*ACTIVITY*: State how many lines in the entries below hold the string "Advisor", and give nothing besides that number.

*GIVEN RECORDS*:
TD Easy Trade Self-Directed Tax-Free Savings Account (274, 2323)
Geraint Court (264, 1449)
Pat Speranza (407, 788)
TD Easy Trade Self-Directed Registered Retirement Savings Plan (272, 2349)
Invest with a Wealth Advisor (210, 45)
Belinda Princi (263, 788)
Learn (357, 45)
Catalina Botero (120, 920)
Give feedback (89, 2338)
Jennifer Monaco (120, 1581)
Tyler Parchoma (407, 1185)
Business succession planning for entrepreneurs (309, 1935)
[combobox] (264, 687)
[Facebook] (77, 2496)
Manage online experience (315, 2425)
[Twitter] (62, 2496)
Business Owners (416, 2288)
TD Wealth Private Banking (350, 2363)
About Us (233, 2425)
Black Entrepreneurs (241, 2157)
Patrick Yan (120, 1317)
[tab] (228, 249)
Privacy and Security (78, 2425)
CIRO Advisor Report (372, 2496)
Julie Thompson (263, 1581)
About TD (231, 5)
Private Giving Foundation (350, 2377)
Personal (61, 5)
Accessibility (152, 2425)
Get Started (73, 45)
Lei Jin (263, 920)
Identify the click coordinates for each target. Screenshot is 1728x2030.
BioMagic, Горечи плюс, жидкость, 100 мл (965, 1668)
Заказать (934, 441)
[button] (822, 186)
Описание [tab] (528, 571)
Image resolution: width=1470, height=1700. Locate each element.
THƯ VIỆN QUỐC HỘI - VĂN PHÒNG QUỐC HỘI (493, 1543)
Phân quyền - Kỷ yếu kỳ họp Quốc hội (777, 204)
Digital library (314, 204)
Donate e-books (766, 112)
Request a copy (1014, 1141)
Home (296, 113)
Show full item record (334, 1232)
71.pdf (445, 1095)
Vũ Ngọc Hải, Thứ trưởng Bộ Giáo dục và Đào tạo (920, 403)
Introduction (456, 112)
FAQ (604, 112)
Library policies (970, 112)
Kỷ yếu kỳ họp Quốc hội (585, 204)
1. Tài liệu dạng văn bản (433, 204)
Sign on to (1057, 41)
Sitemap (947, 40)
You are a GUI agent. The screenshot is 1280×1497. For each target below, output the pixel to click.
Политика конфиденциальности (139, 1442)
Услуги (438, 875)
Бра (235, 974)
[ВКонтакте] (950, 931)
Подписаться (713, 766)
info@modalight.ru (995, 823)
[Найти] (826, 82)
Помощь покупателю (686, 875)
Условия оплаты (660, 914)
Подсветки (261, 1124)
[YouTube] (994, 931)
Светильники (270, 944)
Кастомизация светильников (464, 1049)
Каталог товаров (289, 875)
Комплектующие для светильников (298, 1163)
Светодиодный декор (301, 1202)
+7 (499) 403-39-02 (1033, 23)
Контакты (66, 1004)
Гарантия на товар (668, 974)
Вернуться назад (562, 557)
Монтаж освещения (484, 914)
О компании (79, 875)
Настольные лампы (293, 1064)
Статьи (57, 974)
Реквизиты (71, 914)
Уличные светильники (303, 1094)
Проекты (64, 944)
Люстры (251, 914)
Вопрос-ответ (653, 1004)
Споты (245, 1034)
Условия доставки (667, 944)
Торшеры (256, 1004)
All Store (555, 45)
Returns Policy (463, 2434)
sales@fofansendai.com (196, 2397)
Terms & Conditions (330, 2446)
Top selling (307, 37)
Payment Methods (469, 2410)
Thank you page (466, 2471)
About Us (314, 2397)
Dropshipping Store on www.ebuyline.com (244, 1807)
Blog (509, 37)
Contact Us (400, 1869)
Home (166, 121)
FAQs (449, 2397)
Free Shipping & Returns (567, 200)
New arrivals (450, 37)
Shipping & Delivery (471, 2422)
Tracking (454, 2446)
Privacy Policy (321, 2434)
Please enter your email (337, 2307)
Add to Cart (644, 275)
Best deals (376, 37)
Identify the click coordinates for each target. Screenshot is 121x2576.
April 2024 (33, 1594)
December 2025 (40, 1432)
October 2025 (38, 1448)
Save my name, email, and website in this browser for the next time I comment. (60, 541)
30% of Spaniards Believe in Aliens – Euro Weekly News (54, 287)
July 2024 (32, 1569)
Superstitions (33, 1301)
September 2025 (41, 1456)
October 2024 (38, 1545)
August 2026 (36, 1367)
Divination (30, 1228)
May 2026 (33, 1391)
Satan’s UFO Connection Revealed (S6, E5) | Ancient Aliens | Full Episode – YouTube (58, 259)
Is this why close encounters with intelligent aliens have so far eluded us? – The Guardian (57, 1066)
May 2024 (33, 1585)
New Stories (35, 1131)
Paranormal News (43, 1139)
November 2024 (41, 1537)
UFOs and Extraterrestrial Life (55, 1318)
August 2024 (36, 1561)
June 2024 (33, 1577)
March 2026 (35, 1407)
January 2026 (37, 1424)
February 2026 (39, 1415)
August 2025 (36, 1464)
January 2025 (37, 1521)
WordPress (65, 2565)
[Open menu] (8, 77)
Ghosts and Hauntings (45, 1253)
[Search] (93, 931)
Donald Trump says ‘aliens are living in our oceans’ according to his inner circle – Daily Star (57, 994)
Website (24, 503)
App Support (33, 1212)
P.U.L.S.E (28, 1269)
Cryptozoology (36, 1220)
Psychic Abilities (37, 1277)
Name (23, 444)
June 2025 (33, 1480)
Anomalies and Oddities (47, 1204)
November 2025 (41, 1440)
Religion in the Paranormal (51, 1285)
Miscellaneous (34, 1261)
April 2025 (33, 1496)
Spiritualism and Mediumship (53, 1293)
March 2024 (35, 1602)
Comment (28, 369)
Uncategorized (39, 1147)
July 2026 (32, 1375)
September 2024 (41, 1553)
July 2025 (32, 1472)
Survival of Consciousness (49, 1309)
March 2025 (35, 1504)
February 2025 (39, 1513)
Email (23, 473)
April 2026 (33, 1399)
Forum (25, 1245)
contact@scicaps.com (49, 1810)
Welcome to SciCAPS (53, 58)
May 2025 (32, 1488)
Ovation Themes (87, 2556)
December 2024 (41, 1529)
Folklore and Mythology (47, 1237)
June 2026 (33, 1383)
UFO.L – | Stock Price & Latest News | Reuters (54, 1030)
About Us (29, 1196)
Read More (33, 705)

*OUTPUT FOR THIS TASK*: 2